== Supplied records
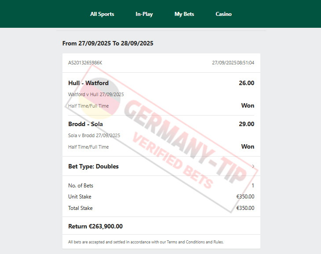Expand the Bet Type Doubles chevron arrow
Viewport: 321px width, 254px height.
tap(253, 166)
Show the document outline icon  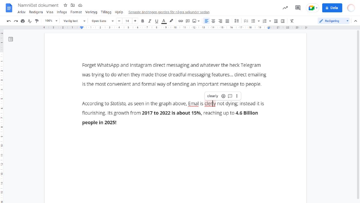11,39
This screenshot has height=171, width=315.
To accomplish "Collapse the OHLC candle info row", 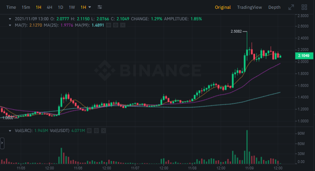I will 10,19.
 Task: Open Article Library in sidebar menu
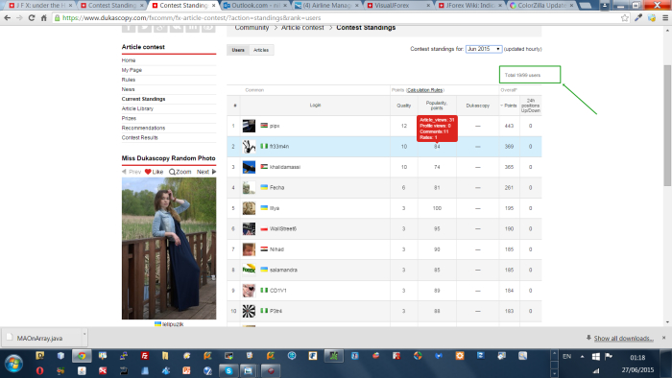point(137,108)
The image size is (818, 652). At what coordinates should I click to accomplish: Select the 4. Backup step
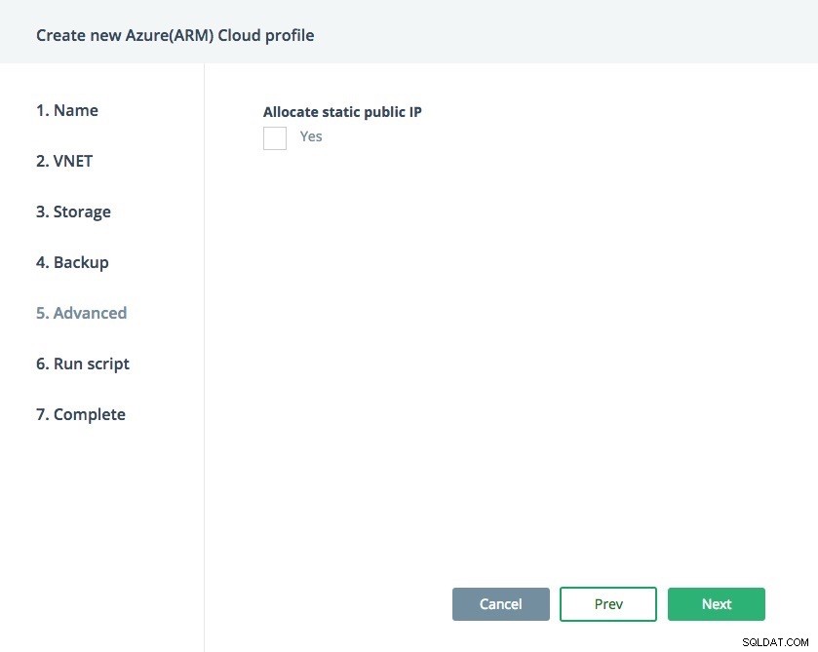click(72, 262)
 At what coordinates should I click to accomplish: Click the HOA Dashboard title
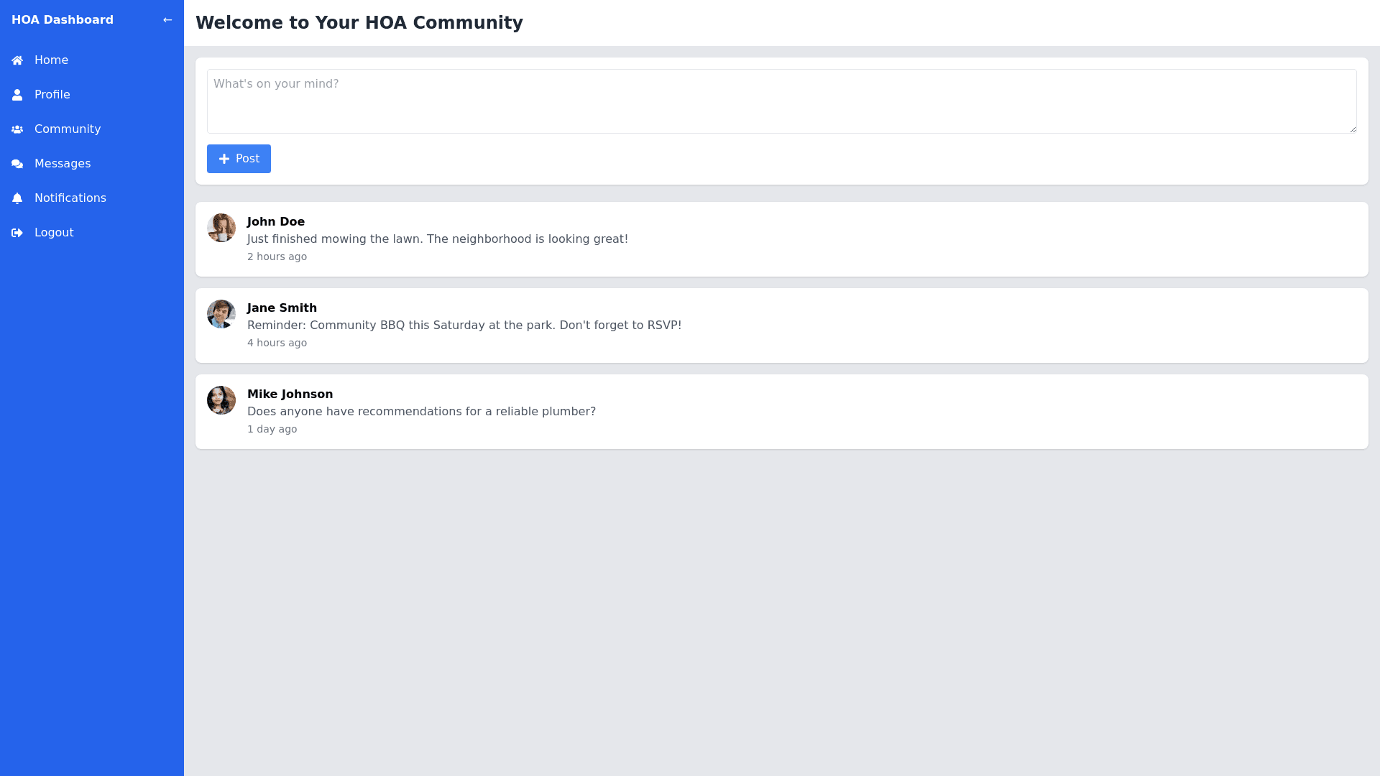pos(63,20)
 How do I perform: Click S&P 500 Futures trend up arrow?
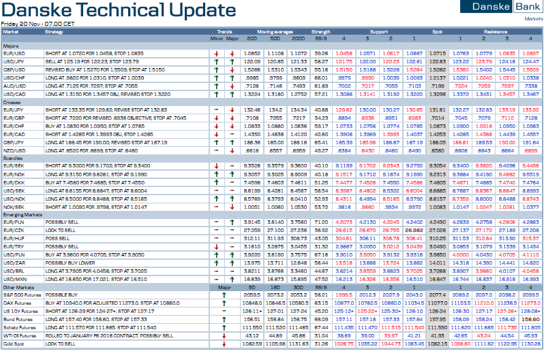point(225,296)
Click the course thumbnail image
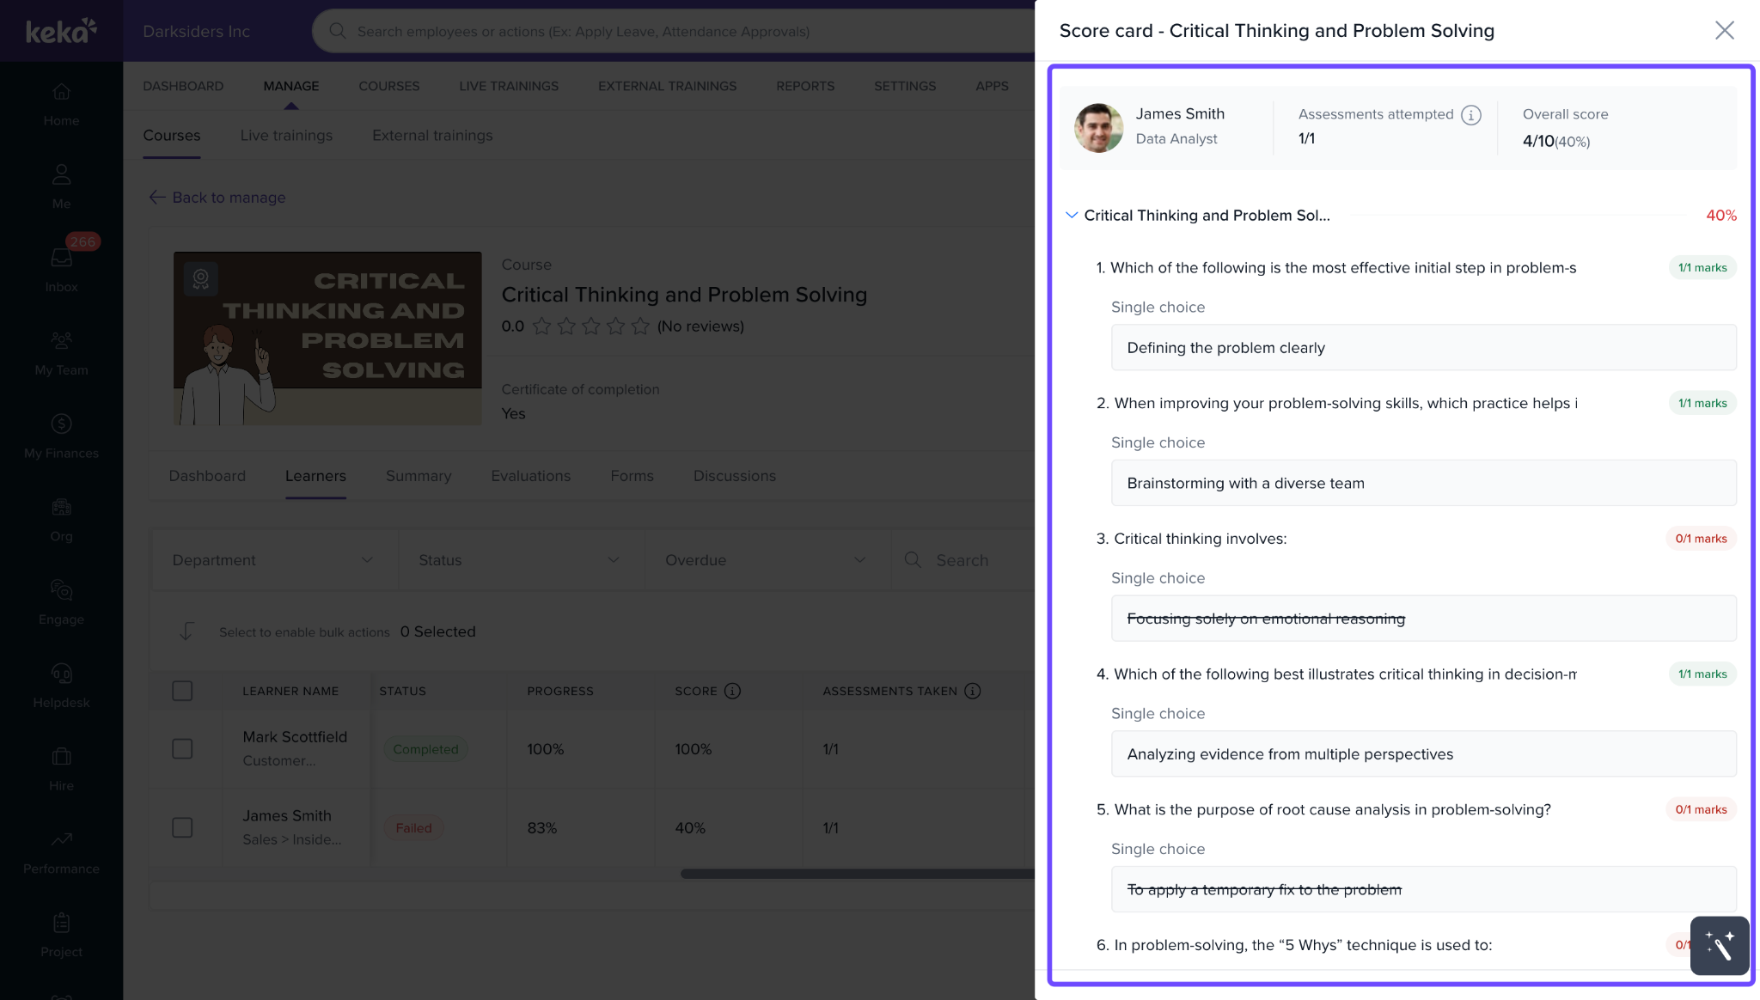 click(x=327, y=338)
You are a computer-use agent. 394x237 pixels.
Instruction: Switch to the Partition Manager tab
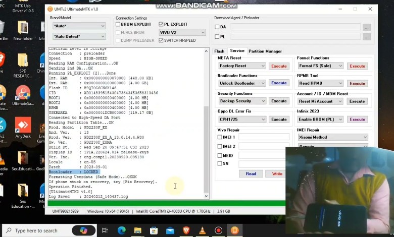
====
What needs to be done: Please write out, word for word, only the lines from the one holding "At what coordinates should I click to accomplish: Click" through the end of the records above, with both end lines included and the pictures dropped.

Answer to this problem:
 At what coordinates should I click to accomplish: Click the HOA Dashboard title
pos(63,20)
 How do I perform: Click S&P 500 Futures trend up arrow?
point(225,296)
Click the course thumbnail image
 click(x=327, y=338)
You are a computer-use agent. 394x237 pixels.
Instruction: Switch to the Partition Manager tab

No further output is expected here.